The study, encompassing 600 executives across the globe, said 51 per cent felt that office would become a place for occasional use as a result of future work styles.
“As the concept of virtuality gains ground, monetising agility and creating a robust business case for changing the way we work will become essential,” said Mr Madhusudan Thakur, Regional Vice-President, South Asia, Regus.
The future of work will involve organisations moving towards a more flexible work model where employees would be allowed to buy their own office space.
Corporations would be able to leverage this as they move away from the historic one-person-one-desk approach to work provision, he said.
Mr Phillip Ross, Chief Executive Officer, Unwired Ventures, which conducted the study, said: “As the utilisation of an office today is typically only 45 per cent, empty desks no longer make sense in a world where mobility and agility will become accepted by people as the most effective and sustainable way of working.”
Unwired specialises in the future of work, through research, forecasting, publishing and events.
It predicts the way that patterns of work will change as a result of political, socioeconomic and technological trends. It has published over 50 research reports.
NO TO TRADITIONAL OFFICE
Interestingly, 59 per cent of respondents said they no longer struggle to work effectively outside the workplace while 64 per cent believed that the ideal commute to work should be less than 20 minutes. Twenty-five per cent want less than a 10 minute commute.

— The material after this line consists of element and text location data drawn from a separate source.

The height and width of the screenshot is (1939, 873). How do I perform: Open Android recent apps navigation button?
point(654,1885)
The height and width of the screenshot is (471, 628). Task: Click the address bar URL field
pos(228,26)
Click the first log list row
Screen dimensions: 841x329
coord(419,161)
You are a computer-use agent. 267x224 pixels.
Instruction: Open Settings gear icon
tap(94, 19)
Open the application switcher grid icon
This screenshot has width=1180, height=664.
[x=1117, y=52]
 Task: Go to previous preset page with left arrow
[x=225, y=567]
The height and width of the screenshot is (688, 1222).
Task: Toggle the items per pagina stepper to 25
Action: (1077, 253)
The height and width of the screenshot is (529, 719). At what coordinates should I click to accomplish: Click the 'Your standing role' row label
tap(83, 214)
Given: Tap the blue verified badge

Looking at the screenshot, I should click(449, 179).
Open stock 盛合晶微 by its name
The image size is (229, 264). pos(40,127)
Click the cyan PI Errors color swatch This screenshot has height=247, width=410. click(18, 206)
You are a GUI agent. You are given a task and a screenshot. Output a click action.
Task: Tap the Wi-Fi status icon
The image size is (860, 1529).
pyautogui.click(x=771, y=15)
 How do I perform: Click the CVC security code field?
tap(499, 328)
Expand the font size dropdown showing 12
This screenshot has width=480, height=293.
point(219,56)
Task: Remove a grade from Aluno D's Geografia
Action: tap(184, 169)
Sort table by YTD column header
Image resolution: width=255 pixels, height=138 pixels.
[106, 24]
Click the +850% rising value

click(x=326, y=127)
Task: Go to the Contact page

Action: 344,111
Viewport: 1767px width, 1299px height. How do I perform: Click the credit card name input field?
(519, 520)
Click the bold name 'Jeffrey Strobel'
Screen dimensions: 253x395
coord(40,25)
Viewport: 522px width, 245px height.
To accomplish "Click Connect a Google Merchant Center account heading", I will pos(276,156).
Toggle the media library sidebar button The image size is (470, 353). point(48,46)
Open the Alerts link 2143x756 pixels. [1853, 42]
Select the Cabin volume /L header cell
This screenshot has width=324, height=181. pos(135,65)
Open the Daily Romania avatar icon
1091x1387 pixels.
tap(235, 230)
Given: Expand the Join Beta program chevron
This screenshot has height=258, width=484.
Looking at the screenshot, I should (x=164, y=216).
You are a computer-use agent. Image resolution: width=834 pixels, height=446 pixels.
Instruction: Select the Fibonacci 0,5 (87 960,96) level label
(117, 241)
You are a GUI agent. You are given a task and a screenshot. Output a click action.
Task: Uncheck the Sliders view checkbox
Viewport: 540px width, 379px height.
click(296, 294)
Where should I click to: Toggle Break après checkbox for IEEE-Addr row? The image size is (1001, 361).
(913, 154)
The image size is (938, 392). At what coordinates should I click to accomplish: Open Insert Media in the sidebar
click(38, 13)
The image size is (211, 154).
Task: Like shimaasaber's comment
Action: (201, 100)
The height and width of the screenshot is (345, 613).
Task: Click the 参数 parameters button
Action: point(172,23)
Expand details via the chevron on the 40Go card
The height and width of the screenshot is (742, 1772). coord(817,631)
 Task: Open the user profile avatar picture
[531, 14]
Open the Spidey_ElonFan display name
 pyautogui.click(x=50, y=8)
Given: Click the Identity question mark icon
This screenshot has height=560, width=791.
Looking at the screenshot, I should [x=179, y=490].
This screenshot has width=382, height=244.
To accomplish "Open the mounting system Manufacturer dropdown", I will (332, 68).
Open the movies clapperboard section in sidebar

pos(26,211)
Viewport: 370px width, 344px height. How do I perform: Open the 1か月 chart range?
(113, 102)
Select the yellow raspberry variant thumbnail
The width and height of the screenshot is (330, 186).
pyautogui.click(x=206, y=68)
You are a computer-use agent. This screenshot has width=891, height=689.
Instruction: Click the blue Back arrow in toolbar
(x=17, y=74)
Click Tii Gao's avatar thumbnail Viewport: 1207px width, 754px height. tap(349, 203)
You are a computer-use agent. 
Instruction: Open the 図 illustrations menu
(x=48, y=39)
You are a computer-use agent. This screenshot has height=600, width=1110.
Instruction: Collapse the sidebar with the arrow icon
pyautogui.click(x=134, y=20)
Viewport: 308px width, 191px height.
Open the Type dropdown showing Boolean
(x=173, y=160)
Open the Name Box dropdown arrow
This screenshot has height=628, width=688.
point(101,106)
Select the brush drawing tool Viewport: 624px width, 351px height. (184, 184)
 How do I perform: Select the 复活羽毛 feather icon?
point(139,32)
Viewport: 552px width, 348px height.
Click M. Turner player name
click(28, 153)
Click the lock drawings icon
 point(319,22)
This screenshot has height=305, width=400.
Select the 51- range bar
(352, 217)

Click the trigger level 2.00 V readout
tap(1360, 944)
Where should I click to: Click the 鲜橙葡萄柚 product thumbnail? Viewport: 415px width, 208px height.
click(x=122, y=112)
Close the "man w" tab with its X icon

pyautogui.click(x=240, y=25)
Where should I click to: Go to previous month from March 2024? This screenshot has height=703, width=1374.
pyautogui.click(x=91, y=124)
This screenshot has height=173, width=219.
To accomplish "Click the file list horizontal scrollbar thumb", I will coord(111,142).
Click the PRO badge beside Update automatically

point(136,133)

Currently, 32 per cent of the respondents who work for large organisations spend 41 minutes to an hour commuting every day and 27 per cent spend over an hour.
However, 79 per cent felt they had the right technology to be productive in their workplace and were increasingly given technology enablers to be able to work from any location.
A majority believed that younger workers — the Millennials and the generation still at school — would be more accepting of virtual working and reject the traditional office.